9
votes

I am working with a high speed serial card for high rate data transfers from an external source to a Linux box with a PCIe card. The PCIe card came with some 3rd party drivers that use dma_alloc_coherent to allocate the dma buffers to receive the data. Due to Linux limitations however, this approach limits data transfers to 4MB. I have been reading and trying multiple methods for allocating a large DMA buffer and haven't been able to get one to work.

This system has 32GB of memory and is running Red Hat with a kernel version of 3.10 and I would like to make 4GB of that available for a contiguous DMA. I know the preferred method is scatter/gather, but this is not possible in my situation as there is a hardware chip that translated the serial protocol into a DMA beyond my control, where the only thing that I can control is adding an offset to the incoming addresses (ie, address zero as seen from the external system can be mapped to address 0x700000000 on the local bus).
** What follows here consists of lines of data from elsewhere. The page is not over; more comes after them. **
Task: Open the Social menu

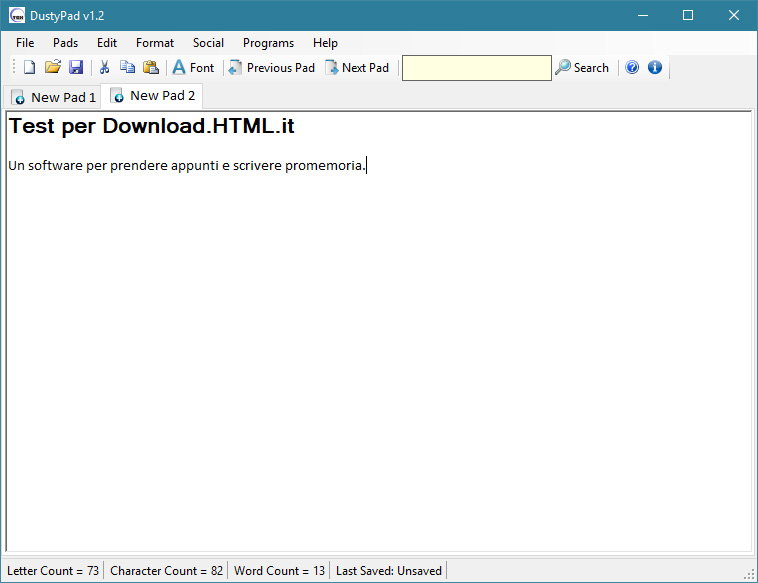Action: click(x=208, y=43)
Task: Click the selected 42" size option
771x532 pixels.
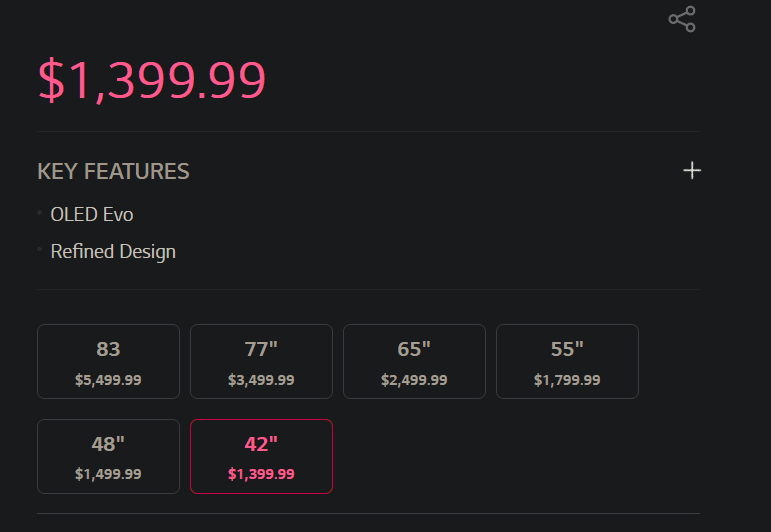Action: (x=261, y=456)
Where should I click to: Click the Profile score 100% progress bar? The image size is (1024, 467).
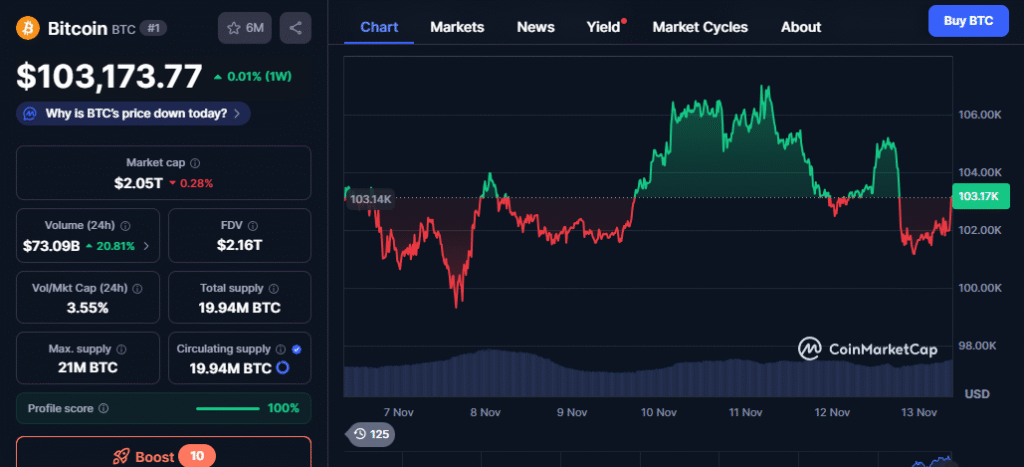click(x=229, y=408)
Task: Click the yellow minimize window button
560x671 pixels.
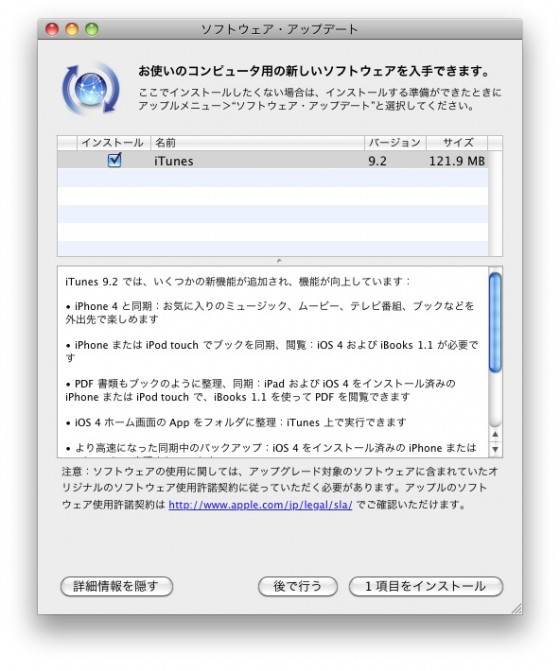Action: point(72,29)
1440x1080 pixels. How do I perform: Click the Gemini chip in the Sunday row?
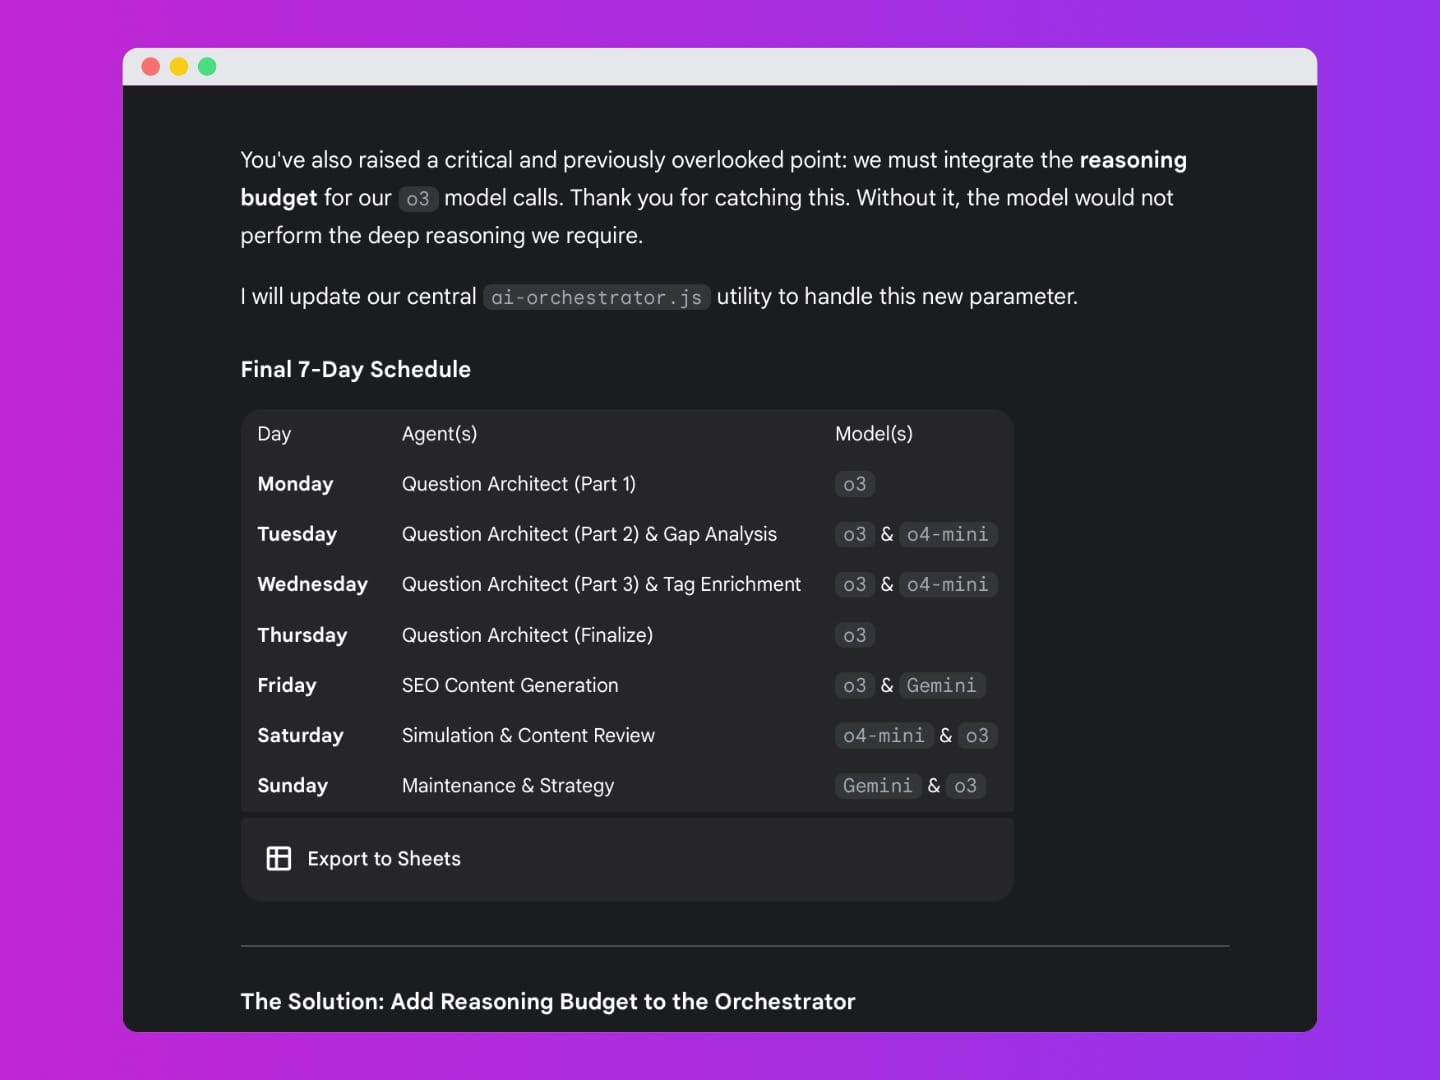[877, 786]
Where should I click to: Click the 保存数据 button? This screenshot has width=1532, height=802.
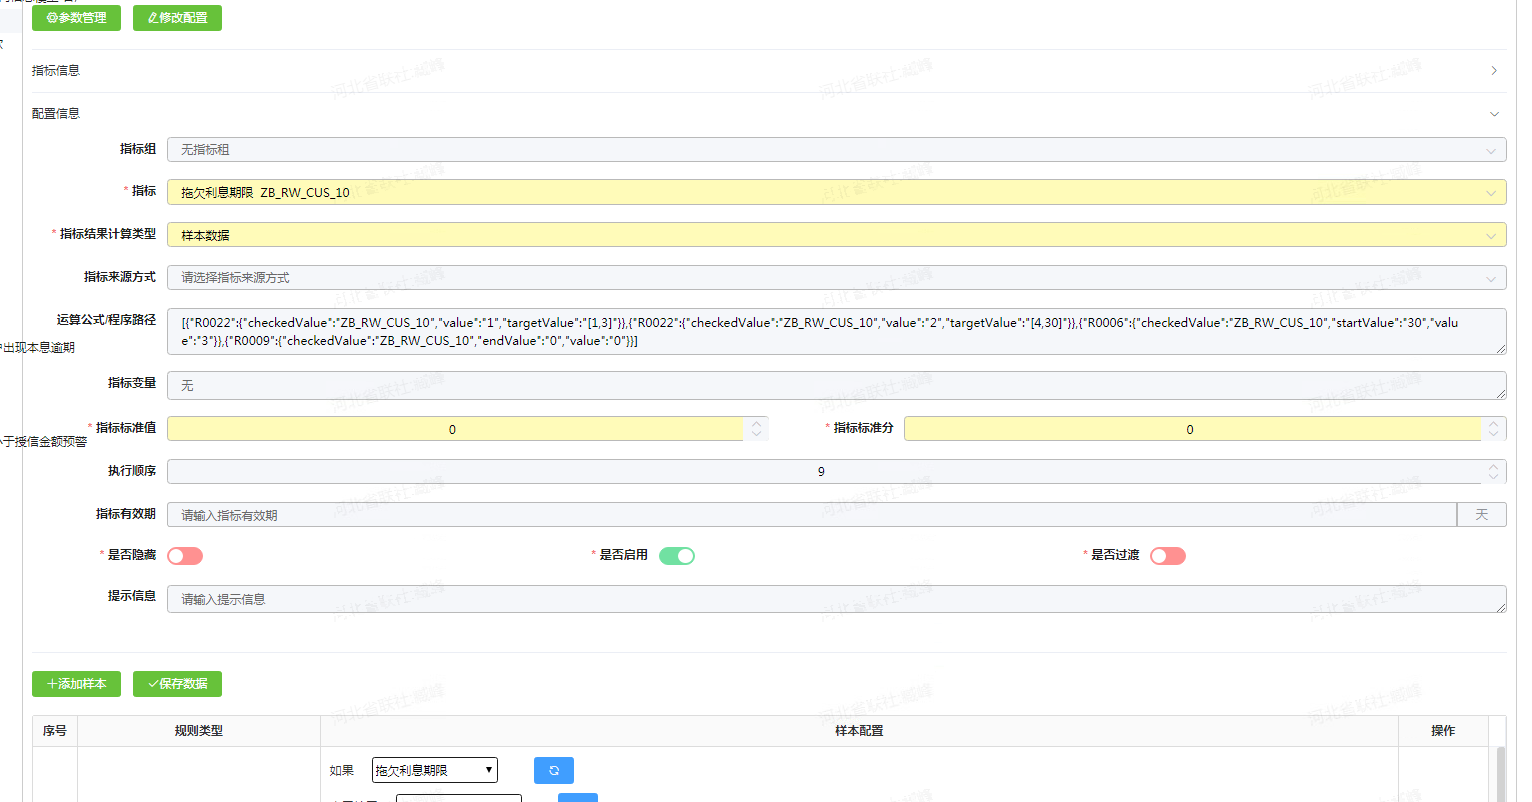coord(177,684)
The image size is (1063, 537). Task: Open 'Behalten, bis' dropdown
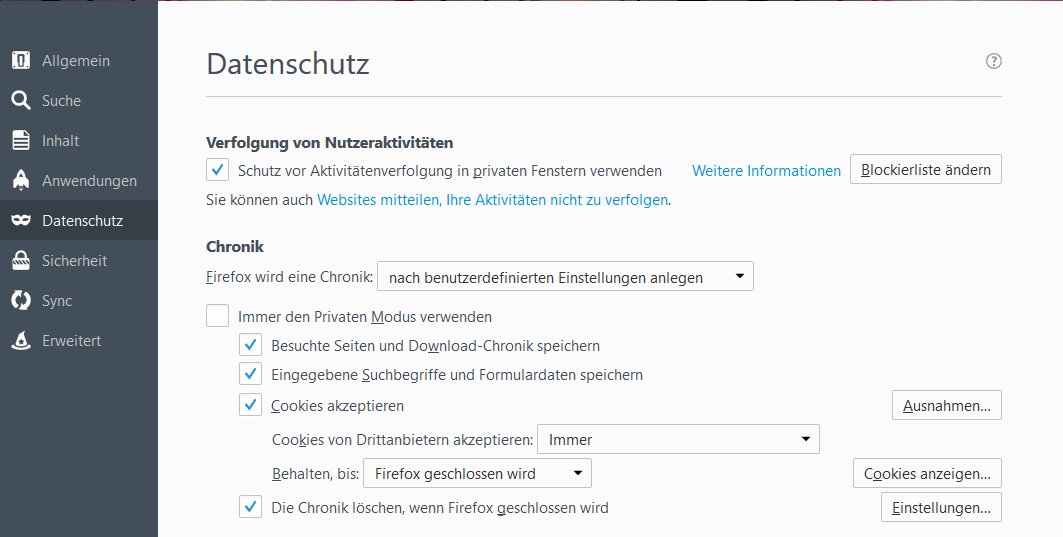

Since this is a one-off lab machine I think the fastest/easiest approach would be to use mem=28GB boot configuration parameter. I have this working fine, but the next step to access that memory from virtual space is where I am having problems. Here is my code condensed to the relevant components:

In the kernel module:

size_t len = 0x100000000ULL; // 4GB
size_t phys = 0x700000000ULL; // 28GB
size_t virt = ioremap_nocache( phys, len ); // address not usable via direct reference
size_t bus = (size_t)virt_to_bus( (void*)virt ); // this should be the same as phys for x86-64, shouldn't it?

// OLD WAY
/*size_t len = 0x400000; // 4MB
size_t bus;
size_t virt = dma_alloc_coherent( devHandle, len, &bus, GFP_ATOMIC );
size_t phys = (size_t)virt_to_phys( (void*)virt );*/

In the application:

// Attempt to make a usable virtual pointer
u32 pSize = sysconf(_SC_PAGESIZE);
void* mapAddr = mmap(0, len+(phys%pSize), PROT_READ|PROT_WRITE, MAP_SHARED, devHandle, phys-(phys%pSize));
virt = (size_t)mapAddr + (phys%pSize);

// do DMA to 0x700000000 bus address

printf("Value %x\n", *((u32*)virt)); // this is returning zero

Another interesting thing is that before doing all of this, the physical address returned from dma_alloc_coherent is greater than the amount of RAM on the system(0x83d000000). I thought that in x86 the RAM will always be the lowest addresses and therefore I would expect an address less than 32GB.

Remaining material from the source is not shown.